# Records for the exercise:
↓↓↓

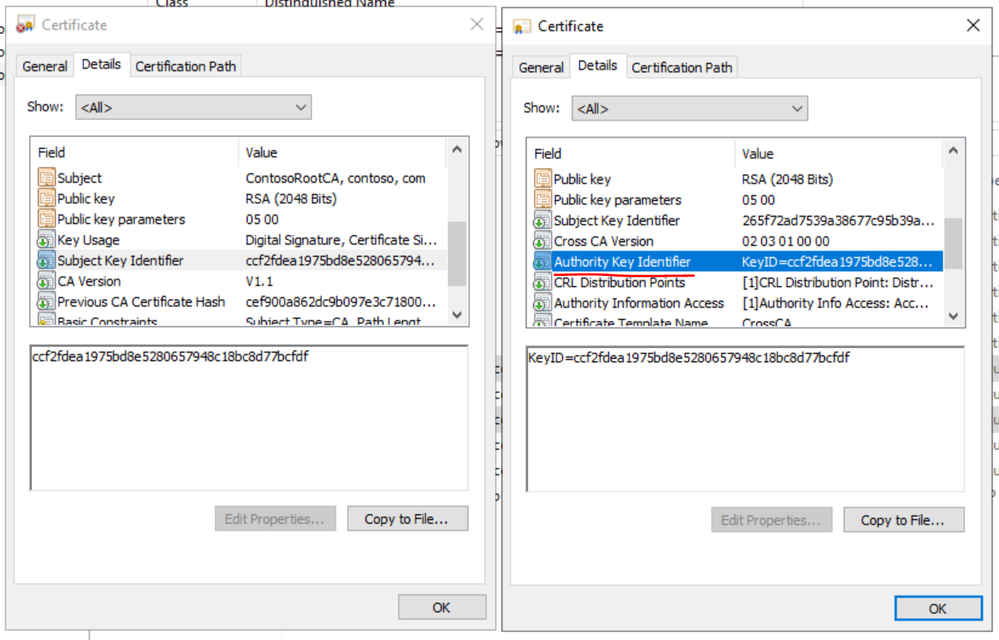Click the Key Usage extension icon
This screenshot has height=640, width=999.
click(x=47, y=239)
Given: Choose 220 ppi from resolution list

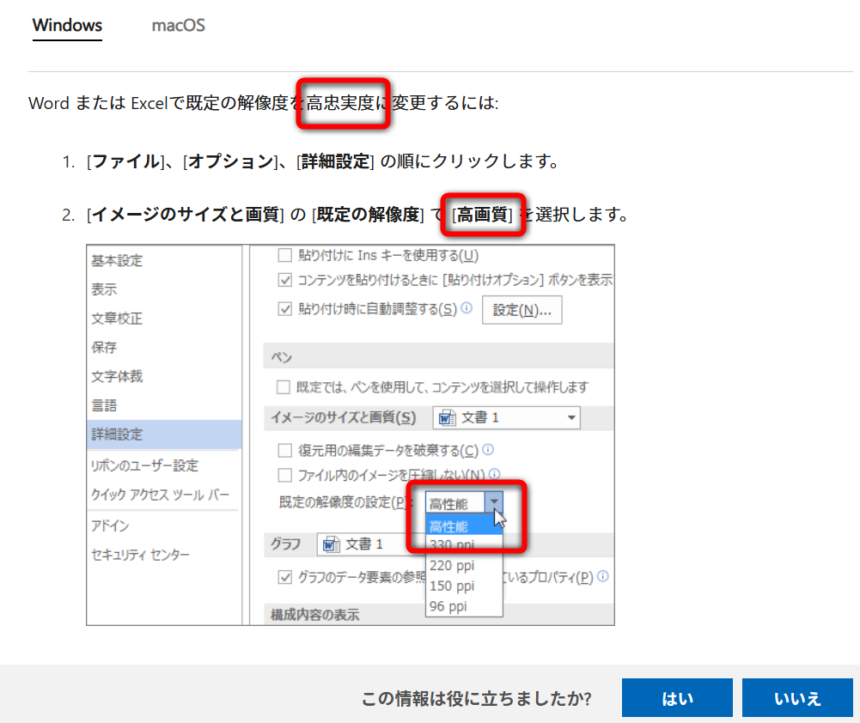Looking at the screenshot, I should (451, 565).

↑↑↑
↓↓↓

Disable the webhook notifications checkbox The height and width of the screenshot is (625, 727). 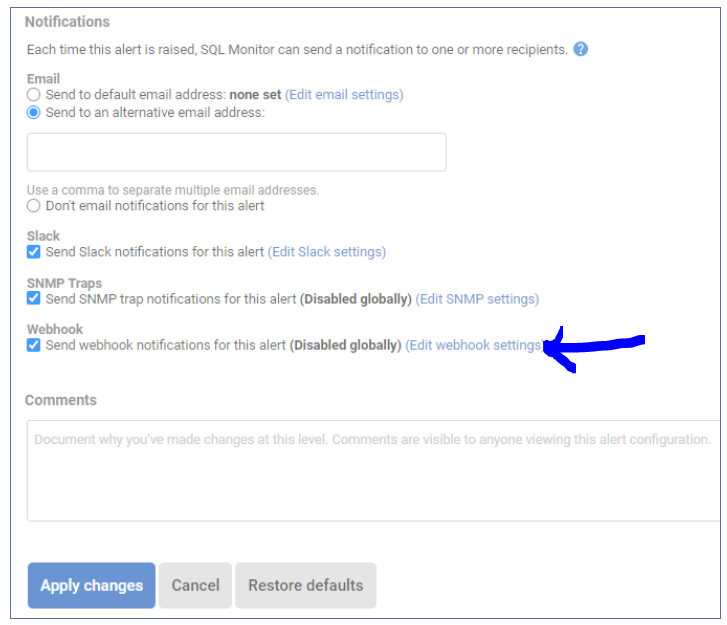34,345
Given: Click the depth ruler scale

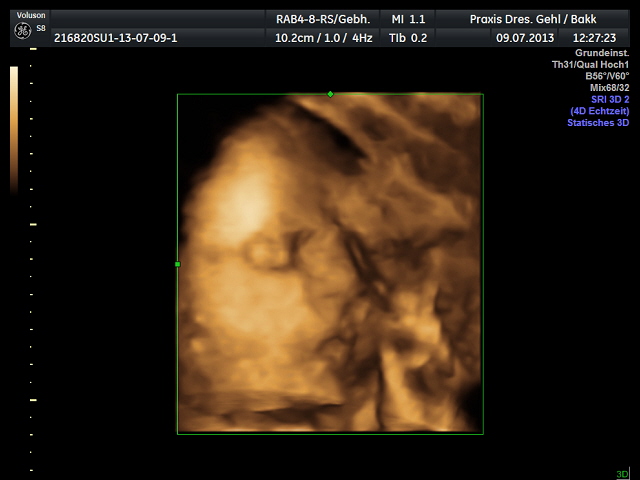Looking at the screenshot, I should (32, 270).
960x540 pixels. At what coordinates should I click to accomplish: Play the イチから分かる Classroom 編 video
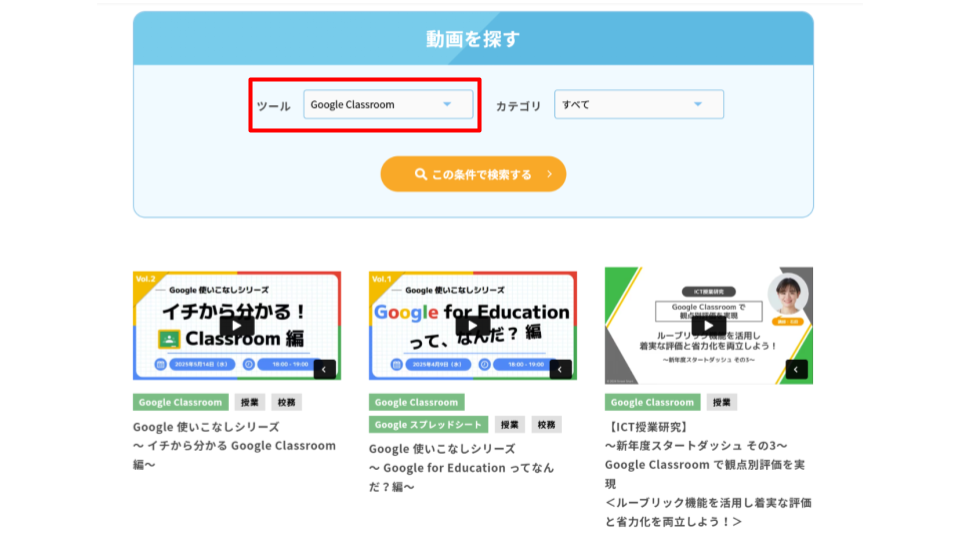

↑↑↑

# Problem description:
Your answer should be the lines above, word for word, from the line with "Given: Click the depth ruler scale" through the line with "960x540 pixels. At", minus the pictures.

# Response:
Given: Click the depth ruler scale

Looking at the screenshot, I should (32, 270).
960x540 pixels. At what coordinates should I click to accomplish: Play the イチから分かる Classroom 編 video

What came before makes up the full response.